A Quinta dos Pinhais, em Santo Antônio do Pinhal (interior de São Paulo), reforçou a internet na casa de campo, imóvel de aluguel com piscina e cozinha que fica à parte da área comum da pousada.
Muitos hóspedes têm feito estadias longas ali e, durante a semana, estudam e trabalham.
Desde o início da pandemia, a pousada viu subir a demanda pela casa e por chalés que têm piscina própria.
As adaptações para receber visitantes que priorizam o isolamento foram mais rápidas em empreendimentos de luxo, mas também há opções mais acessíveis, diz Costa.

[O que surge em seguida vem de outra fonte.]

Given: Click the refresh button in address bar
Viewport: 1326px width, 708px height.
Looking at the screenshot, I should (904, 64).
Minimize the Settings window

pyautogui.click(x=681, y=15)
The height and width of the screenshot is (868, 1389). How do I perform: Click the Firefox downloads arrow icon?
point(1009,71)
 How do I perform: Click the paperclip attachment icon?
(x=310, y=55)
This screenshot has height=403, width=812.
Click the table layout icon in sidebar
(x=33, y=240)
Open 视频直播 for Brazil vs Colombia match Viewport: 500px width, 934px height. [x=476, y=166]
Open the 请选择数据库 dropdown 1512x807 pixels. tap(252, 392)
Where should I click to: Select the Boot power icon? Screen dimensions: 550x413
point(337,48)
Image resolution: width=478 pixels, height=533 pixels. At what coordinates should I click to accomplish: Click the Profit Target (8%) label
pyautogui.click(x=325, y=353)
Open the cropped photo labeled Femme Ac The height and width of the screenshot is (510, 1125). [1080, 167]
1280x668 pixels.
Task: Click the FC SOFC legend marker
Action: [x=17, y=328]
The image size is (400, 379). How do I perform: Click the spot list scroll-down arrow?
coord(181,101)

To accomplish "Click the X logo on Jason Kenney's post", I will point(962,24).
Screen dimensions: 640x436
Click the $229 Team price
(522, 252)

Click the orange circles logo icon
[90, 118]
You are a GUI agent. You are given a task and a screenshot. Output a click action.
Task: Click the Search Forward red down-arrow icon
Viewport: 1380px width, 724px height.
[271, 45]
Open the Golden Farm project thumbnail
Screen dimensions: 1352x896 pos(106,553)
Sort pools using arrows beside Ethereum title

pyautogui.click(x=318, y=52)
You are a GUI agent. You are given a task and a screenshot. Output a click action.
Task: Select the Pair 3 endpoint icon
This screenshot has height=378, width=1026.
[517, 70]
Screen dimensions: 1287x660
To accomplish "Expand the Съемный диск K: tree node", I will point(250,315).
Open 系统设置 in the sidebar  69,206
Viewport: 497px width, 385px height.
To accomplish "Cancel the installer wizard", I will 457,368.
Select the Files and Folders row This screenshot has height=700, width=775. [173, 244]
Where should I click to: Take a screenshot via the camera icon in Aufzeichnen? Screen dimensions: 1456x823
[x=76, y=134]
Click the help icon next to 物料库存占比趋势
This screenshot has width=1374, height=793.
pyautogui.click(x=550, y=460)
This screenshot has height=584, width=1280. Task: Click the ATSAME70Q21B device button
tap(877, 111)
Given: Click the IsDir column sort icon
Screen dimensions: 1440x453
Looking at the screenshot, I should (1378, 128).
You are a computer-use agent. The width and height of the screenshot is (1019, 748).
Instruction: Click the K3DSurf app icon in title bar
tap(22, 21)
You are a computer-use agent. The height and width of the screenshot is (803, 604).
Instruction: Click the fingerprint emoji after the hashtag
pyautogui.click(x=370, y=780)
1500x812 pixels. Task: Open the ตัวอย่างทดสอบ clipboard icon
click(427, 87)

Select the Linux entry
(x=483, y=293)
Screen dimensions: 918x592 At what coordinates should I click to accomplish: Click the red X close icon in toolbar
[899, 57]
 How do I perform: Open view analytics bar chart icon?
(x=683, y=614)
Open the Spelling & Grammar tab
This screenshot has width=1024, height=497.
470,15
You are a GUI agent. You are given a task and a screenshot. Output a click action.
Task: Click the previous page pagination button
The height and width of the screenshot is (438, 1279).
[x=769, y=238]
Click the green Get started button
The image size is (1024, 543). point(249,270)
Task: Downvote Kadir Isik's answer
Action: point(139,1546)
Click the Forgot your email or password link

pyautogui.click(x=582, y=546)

Com uma gama variada de preços, o Airbnb sentiu alta na demanda por casas no campo e em cidades de praia menores, localizadas em um raio de 300 km de centros urbanos.
Para facilitar a pesquisa, o site foi atualizado para mostrar alternativas próximas do usuário, incluindo opções fora de destinos populares.
Com o aumento na procura, encontrar um imóvel com essas características requer antecedência. Foi o que notou o publicitário Túlio Bragança, 38, que viajou três vezes para a Serra da Mantiqueira.
Em julho, quando fez a segunda viagem, descobriu que muitas casas que costumava encontrar no Airbnb já não estavam disponíveis – optou por uma em Cambuí (MG), cidade que ainda não conhecia.
No mesmo mês, a designer Heloisa Galvão, 44, percebeu que seria melhor adiar suas férias para agosto, quando conseguiu encontrar um local isolado e rodeado de natureza.
Ela ficou hospedada em São Francisco Xavier (SP), em uma propriedade com jardim, trilha e cachoeira. Antes de ir, pediu para a proprietária que o espaço ficasse vazio por alguns dias. Ela e a família fizeram passeios pela cidade e por trilhas, mas sempre de carro – só foram ao centro comprar alimentos frescos.
O planejamento é fundamental para quem quer ficar isolado, sem facilidades urbanas como delivery.
A produtora de conteúdo Lilian Sá, 43, cozinhou e congelou a maior parte das refeições que consumiu em três viagens que fez a uma casa em um bairro afastado do centro de Campos do Jordão.
A família passou todo o tempo no espaço, onde era possível ver o pôr do sol e fazer fogueira.
Acostumada ao turismo em destinos urbanos, Lilian transformou sua relação com viagens na quarentena e deu mais espaço à contemplação. “Me descobri querendo uma roça, uma horta. A pandemia nos colocou em contato com coisas que a gente não sabia que queria”, diz.